┌─ Records to process

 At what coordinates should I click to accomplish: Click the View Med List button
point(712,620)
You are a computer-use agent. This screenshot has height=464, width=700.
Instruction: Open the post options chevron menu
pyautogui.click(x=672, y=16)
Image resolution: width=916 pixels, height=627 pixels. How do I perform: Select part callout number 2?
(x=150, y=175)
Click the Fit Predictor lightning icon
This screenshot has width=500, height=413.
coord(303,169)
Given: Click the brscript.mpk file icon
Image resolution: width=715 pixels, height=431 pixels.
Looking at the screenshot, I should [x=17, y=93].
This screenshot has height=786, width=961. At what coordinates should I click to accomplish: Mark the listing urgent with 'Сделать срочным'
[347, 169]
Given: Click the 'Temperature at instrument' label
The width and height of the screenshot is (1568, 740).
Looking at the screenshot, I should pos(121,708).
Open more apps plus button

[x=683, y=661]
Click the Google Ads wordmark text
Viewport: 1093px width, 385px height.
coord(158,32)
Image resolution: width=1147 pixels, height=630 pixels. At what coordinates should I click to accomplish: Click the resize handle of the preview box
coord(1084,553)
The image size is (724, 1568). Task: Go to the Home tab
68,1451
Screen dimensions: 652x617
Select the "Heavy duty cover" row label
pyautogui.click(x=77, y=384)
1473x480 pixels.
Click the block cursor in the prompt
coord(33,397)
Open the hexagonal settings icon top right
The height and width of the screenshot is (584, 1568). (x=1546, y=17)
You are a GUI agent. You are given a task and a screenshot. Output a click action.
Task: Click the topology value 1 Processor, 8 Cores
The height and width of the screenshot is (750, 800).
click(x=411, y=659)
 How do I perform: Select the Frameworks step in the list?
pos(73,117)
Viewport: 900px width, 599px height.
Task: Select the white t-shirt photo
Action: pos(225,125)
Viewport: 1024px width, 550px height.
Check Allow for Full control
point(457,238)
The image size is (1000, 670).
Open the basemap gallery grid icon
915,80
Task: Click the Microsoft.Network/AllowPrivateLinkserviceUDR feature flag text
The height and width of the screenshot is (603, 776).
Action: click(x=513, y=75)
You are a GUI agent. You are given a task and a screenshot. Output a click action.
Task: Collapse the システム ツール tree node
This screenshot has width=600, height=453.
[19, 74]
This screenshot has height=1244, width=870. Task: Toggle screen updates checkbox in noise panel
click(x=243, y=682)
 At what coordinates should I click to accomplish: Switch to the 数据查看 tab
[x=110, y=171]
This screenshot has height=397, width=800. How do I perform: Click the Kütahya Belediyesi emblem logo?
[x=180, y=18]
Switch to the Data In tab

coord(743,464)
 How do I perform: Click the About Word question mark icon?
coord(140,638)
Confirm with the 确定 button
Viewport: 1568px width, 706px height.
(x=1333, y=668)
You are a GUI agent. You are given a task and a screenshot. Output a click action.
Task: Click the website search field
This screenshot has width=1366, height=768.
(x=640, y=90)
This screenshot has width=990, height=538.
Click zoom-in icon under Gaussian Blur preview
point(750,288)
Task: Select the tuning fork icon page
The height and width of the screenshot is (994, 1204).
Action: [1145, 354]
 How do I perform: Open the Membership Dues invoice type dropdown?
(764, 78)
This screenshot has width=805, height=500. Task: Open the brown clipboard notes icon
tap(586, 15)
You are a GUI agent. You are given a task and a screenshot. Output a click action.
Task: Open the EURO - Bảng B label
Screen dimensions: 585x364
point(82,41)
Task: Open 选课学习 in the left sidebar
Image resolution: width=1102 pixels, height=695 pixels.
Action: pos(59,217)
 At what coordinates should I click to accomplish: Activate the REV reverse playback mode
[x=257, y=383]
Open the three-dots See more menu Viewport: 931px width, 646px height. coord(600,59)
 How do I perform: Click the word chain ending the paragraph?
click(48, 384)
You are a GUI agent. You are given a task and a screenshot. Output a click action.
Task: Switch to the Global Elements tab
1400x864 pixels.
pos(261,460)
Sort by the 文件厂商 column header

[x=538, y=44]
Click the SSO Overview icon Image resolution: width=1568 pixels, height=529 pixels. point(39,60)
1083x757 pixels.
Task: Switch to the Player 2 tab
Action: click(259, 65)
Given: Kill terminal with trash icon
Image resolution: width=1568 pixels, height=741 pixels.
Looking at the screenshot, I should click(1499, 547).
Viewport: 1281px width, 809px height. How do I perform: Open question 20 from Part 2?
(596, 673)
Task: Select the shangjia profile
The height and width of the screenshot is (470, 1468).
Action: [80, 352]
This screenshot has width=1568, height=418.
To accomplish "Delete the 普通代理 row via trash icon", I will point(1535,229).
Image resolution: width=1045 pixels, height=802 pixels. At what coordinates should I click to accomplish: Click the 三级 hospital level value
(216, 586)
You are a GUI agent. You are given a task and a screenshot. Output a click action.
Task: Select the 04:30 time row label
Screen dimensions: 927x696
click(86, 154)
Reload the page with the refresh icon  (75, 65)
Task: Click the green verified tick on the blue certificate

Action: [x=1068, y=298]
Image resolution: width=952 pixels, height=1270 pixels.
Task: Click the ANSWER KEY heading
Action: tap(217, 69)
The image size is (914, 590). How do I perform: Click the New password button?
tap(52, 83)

└─

→ **Problem**: Which of the lines in the material carry the string "trash"? Pull them out.

→ **Response to the task**:
Given: Kill terminal with trash icon
To accomplish "Delete the 普通代理 row via trash icon", I will point(1535,229).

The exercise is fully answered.